La propuesta de Les Corones era clara y contundente: una especialización en la cocina a la brasa, con un enfoque particular en pescados y mariscos tratados con la técnica y el mimo del estilo vasco, concretamente de Getaria. Esta no es una simple declaración, sino el núcleo de una filosofía que priorizaba la excelencia del producto por encima de todo. Los clientes habituales y visitantes ocasionales destacaban la excepcional calidad del pescado fresco, una promesa que el restaurante cumplía mostrando las piezas a los comensales antes de pasarlas por el fuego, garantizando así transparencia y confianza.
La Brasa como Sello de Identidad
El dominio de la parrilla era el gran atractivo de Les Corones. Platos como el rodaballo a la brasa o el gallo de San Pedro eran consistentemente elogiados, no solo por la frescura del producto, sino por el punto de cocción perfecto que se lograba, una tarea de gran dificultad que el equipo de cocina ejecutaba con maestría. La técnica, inspirada en los asadores de Getaria, implica cocinar el pescado entero en una parrilla especial sobre brasas de carbón, consiguiendo una piel crujiente y una carne jugosa y llena de sabor. Este compromiso con la autenticidad y la calidad lo posicionó como una respuesta clara a la pregunta de dónde comer un excelente pescado en la zona.

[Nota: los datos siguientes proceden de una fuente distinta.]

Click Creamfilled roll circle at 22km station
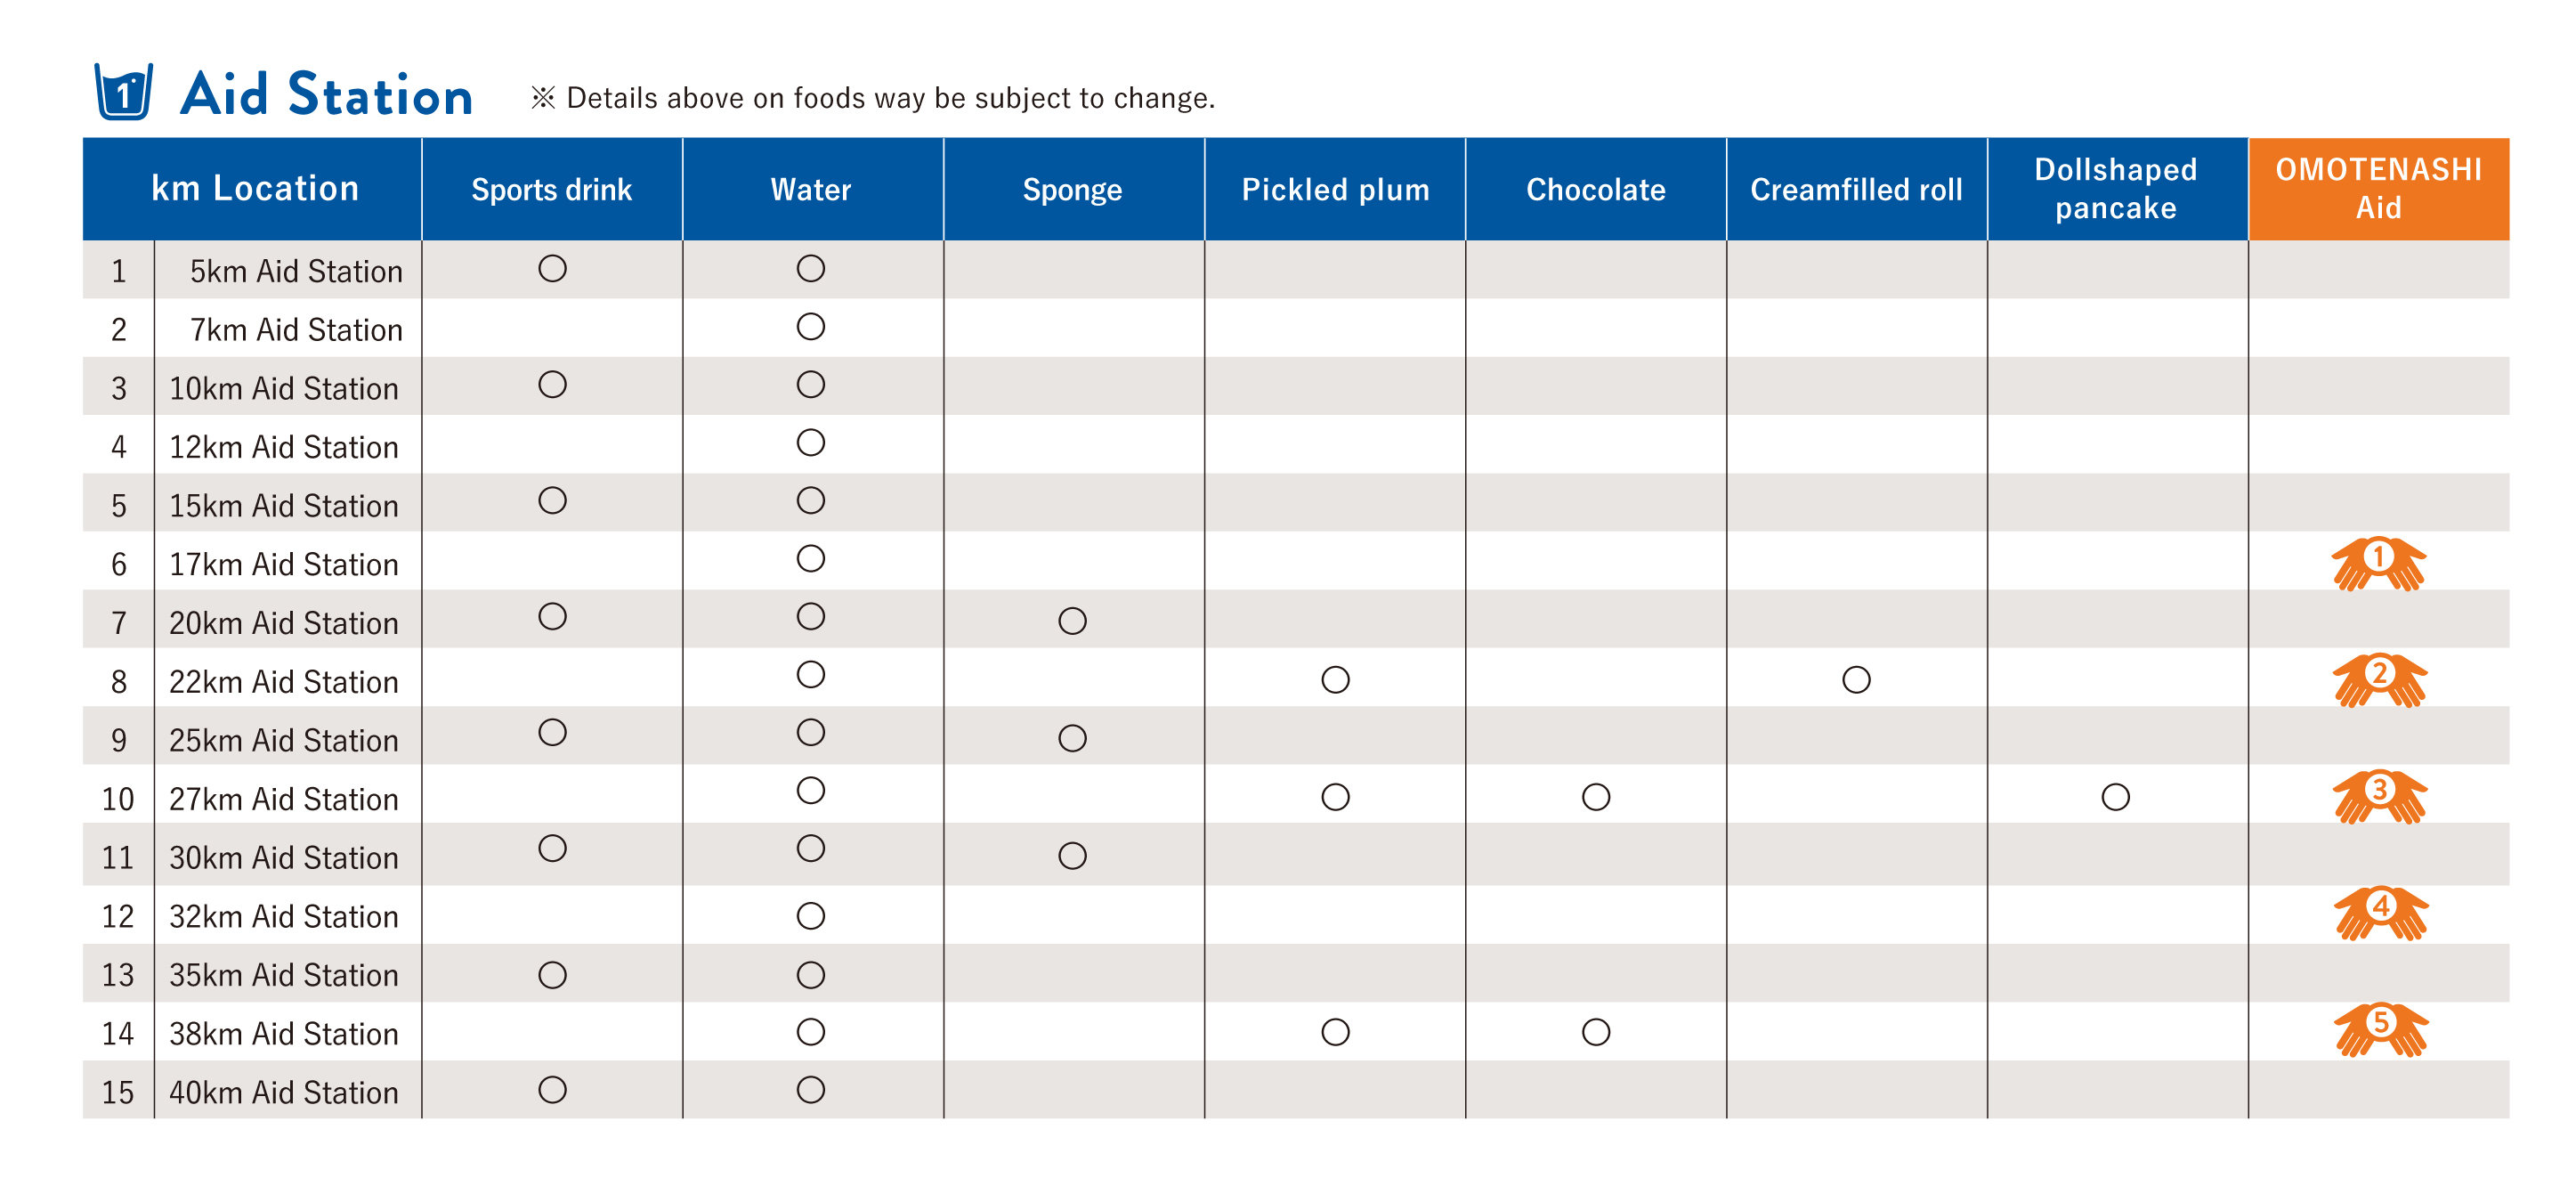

Además de sus aclamados pescados, la carta también incluía carnes de Girona a la brasa y una selección de entrantes basados en la comida mediterránea y catalana, como las almejas salteadas, las navajas o el carpaccio de gambas, que preparaban el paladar para el plato principal. Los postres, caseros y elaborados con productos locales, ponían el broche de oro a la experiencia.
Un Ambiente Familiar con Servicio Profesional
Otro de los pilares del éxito de Les Corones era su atmósfera. Descrito como un restaurante familiar, el trato cercano y amable del personal era un valor añadido que muchos clientes subrayaban en sus opiniones. El servicio se calificaba de insuperable, atento y profesional, capaz de guiar y recomendar con acierto, contribuyendo a una velada redonda. El local, moderno, espacioso y acogedor, proporcionaba un marco confortable tanto para una comida familiar como para una cena especial.
Aspectos a Considerar: El Precio y el Cierre
Si bien la calidad era indiscutible, un punto de debate recurrente era el precio. La mayoría de los comensales lo consideraban justo y correcto para la calidad superior del producto y el servicio ofrecido. Sin embargo, algunos lo percibían como elevado, posicionando a Les Corones más como un destino para ocasiones especiales que para una visita frecuente. Un vistazo a su carta muestra que los pescados principales se cobraban por peso, una práctica habitual en restaurantes de este calibre, con precios por ración que podían oscilar, por ejemplo, en menús de grupo, entre los 65€ y 80€.
El punto más negativo, sin duda, es su estado actual. El cierre permanente de un establecimiento tan bien valorado deja un vacío en la oferta culinaria de L'Estartit. Aunque algunas fuentes, como la Guía Michelin, aún lo listan, la información más reciente en directorios clave confirma que ya no está en funcionamiento. Para aquellos que lo conocieron, queda el recuerdo de una experiencia gastronómica de alto nivel; para los nuevos visitantes, la historia de un lugar que supo honrar el producto del mar con fuego y pasión.